**BRIEF**
Give the entries from the line with "Given: Add CreditCardApplication" up to and including the line with "Action: (113, 39)" as a Markdown table with the columns Row and Line, numbering each row and skipping blank lines. Leave the pictures out.

===

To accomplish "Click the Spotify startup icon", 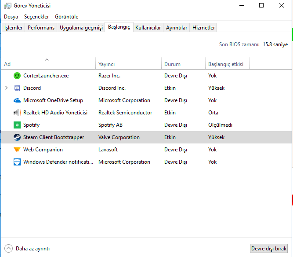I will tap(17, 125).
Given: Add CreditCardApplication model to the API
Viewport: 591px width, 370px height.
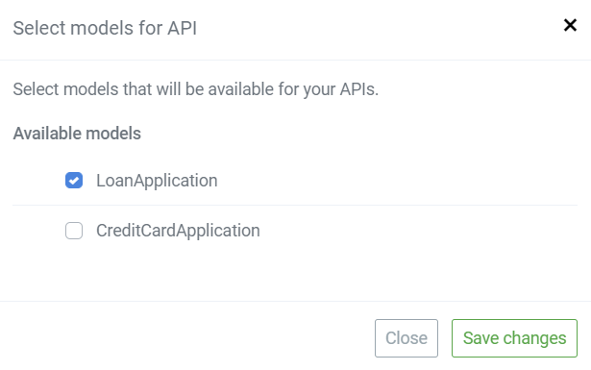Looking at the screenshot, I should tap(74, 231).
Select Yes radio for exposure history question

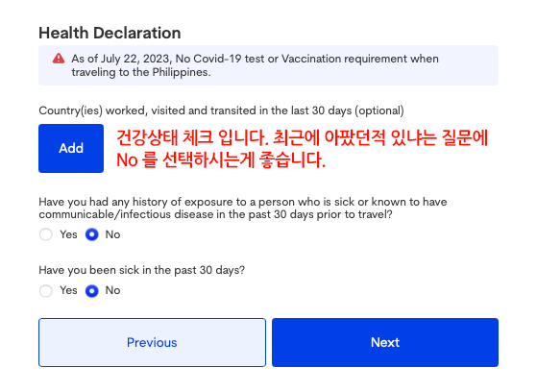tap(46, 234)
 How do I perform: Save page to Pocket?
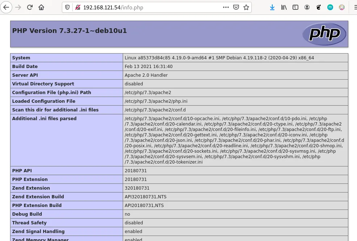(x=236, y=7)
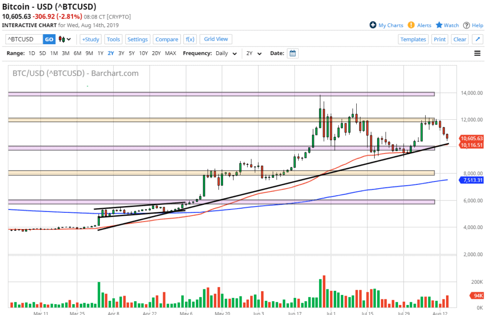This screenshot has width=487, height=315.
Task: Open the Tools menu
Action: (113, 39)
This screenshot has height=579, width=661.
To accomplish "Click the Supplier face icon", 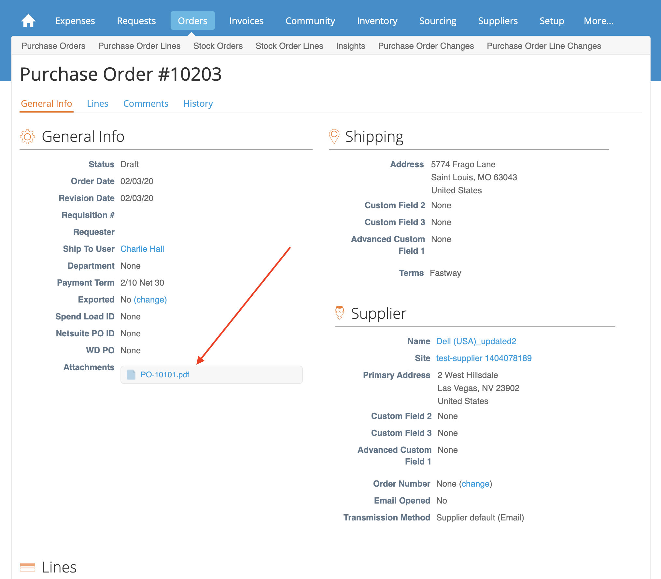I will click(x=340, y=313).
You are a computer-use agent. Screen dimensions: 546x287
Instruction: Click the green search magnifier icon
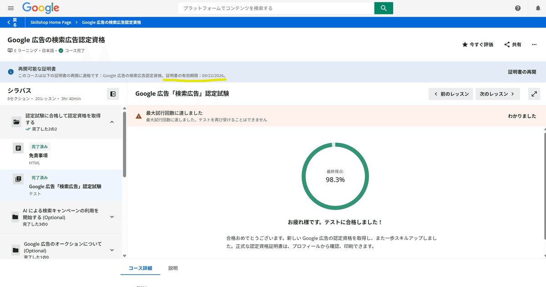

===

**COMPLETE RESPONSE**
| Row | Line |
|---|---|
| 1 | Given: Add CreditCardApplication model to the API |
| 2 | Viewport: 591px width, 370px height. |
| 3 | Looking at the screenshot, I should tap(74, 231). |
| 4 | Select Yes radio for exposure history question |
| 5 | tap(46, 234) |
| 6 |  How do I perform: Save page to Pocket? |
| 7 | (x=236, y=7) |
| 8 | This screenshot has width=487, height=315. |
| 9 | Task: Open the Tools menu |
| 10 | Action: (113, 39) |